Actions to take –
1 - Return, word for word, everything in the passage on Biden's polling from "Biden’s allies seem" down to "Biden’s 2020 coalition.".
2 - Answer these questions from the passage on Biden's polling:
(a) What percentage of registered voters want the system "to be torn down entirely"?
(b) What percentage of voters say Trump would make major changes?
(c) What percentage of voters would prefer "a candidate who promises to bring Washington back to normal"?
3 - List every anti-corruption element of the democracy reform bill that the passage on Biden's polling names.

Selected extract –
────────────────

A recent poll from The New York Times/Siena College captures Biden’s struggle: 55% majority of registered voters believe the American economic and political system needs “major changes,” compared to just 2% who see no need for change and 27% who want “minor changes.” A remaining 14% want the system “to be torn down entirely.”
Key elements of Biden’s coalition were more likely to want major change: Voters aged 18-29 want major change at a 62% rate, Black and Latino voters want it at a 61% rate. Older and white voters were less likely to see a need for major change.
When asked if Biden would deliver change, voters are skeptical: 32% of registered voters say nothing would change, and 39% say he would only deliver minor changes. Those percentages are higher among younger voters: 37% of voters aged 18-29 say nothing would change under Biden, and 48% say he would deliver only minor change.
On the other hand, voters are confident Trump would change things: 45% of voters say Trump would make major changes, 25% say he would tear down the system entirely, and just 4% say Trump wouldn’t change our nation’s economic and political systems at all.
The poll is not completely cut-and-dry: 51% of voters would prefer “a candidate who promises to bring Washington back to normal,” compared to 40% who would like “a candidate who promises to fundamentally change America.”
Biden’s allies seem happy with the binary choice they are presenting to voters: Trump will end American democracy, and Biden will keep it going. At the same time, they hope other Democratic messages, especially those showing Biden’s willingness to stand up to large and powerful interests like the pharmaceutical industry and grocery companies, can appeal to the establishment-skeptical parts of Biden’s 2020 coalition.
“The country shares Biden’s views on this, and they view it as relevant to their lives,” said a senior Biden adviser, who requested anonymity to speak frankly about strategy. “One of these candidates wants American democracy to be healthy, and another one of these people is pumping toxins into it.”
But for some Democrats, Biden seems to be repeating mistakes the party made while pitching its large-scale democracy reform bill, where they failed to emphasize the anti-corruption elements of the bill, which have bipartisan support from the public — limiting the power of lobbyists, restricting the role of money in the campaign and ending gerrymandering — and instead turned it into a partisan battle over voting rights.

────────────────

Exercise data –
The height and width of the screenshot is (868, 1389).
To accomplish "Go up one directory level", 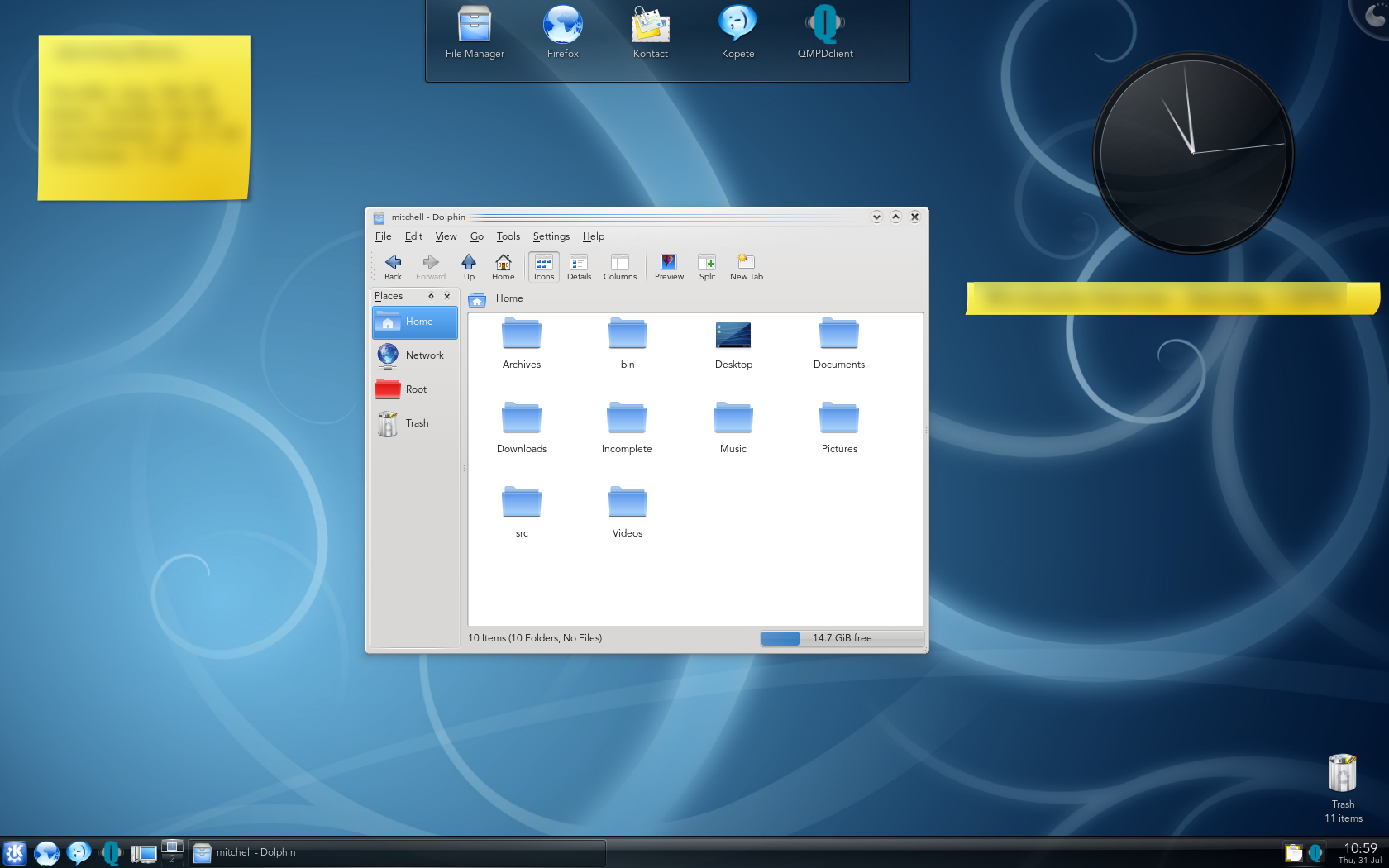I will 469,266.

────────────────

Answers given –
1 -
Biden’s allies seem happy with the binary choice they are presenting to voters: Trump will end American democracy, and Biden will keep it going. At the same time, they hope other Democratic messages, especially those showing Biden’s willingness to stand up to large and powerful interests like the pharmaceutical industry and grocery companies, can appeal to the establishment-skeptical parts of Biden’s 2020 coalition.

2 -
(a) 14%
(b) 45%
(c) 51%

3 -
Limiting the power of lobbyists
Restricting the role of money in the campaign
Ending gerrymandering